Activity: Copy out the lines beginning with the one that contains "Open the Requests tab" and ending with the last line below, exactly as they stand. Pictures are not copied.

[[ Data for analysis open ]]

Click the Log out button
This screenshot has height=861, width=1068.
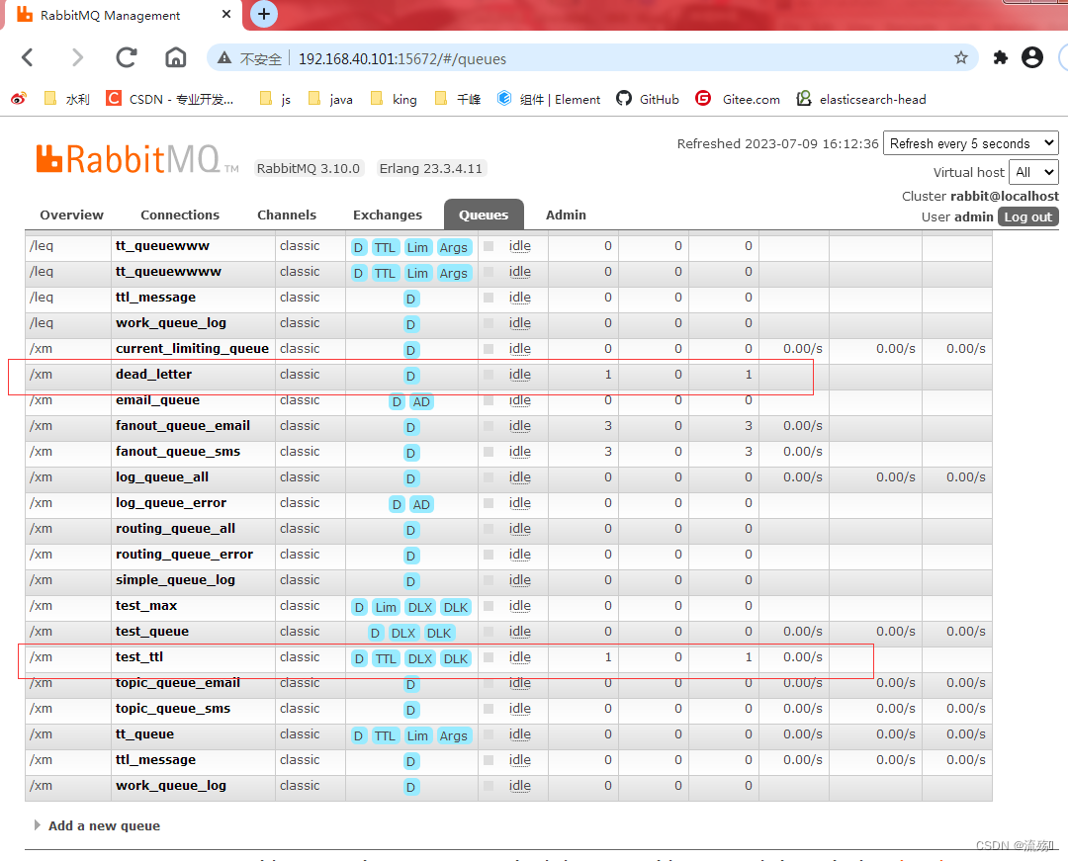[x=1027, y=216]
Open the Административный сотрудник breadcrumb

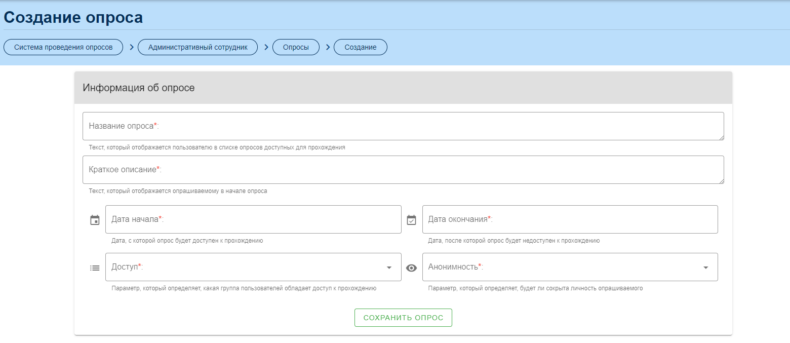tap(198, 47)
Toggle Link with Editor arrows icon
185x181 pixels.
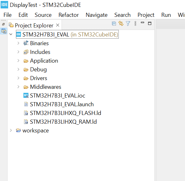pyautogui.click(x=121, y=23)
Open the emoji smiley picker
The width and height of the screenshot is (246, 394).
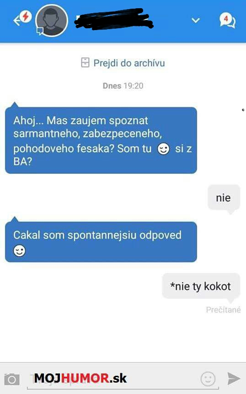208,379
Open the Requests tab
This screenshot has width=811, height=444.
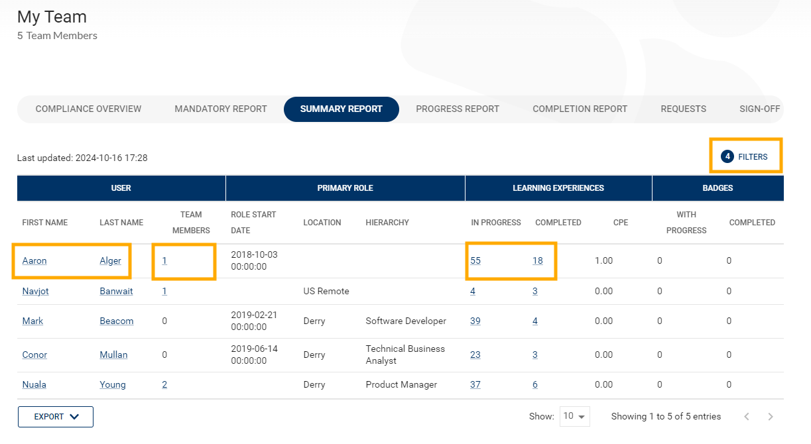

[[ Data for analysis closed ]]

Response:
Open the Requests tab
This screenshot has width=811, height=444.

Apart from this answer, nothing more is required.